First note that it suffices to show that there exists a point $p$ to which any point in $CX$ can be connected by a continuous path. (Make sure you understand why this is true!) In the cone, we can take this "connecting point" to be the vertex of the cone, i.e., the point $p = [x,0]$ (where $x$ is any point in $X$). Can any point in $CX$ be connected to the vertex $p$ by means of a continuous path? Definitely.

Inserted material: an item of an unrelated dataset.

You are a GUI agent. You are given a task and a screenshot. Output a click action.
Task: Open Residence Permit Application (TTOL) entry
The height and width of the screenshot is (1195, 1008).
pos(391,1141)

To see this, let $[x,t]$ be a point in $CX$ and consider the map $\lambda : I \rightarrow X \times I$ defined by $\lambda(s) = (x,(1-s)t)$. Since both coordinates of $\lambda$ are continuous, $\lambda$ itself is continuous (i.e., $\lambda$ is a continuous path in $X \times I$ that joins the point $(x,t)$ to the point $(x,0)$ (this is still true if $t = 0$.) Let $\pi : X \times I \rightarrow CX$ be the quotient map. Since $\pi$ is continuous, the composition $\pi \circ \lambda$ is also continuous. This composition is thus a continuous path that joins $[x,t]$ to $p = [x,0]$.
Since we've shown than an arbitrary point $[x,t]$ in $CX$ can be joined to $p$, we can conclude that $CX$ is indeed path-connected.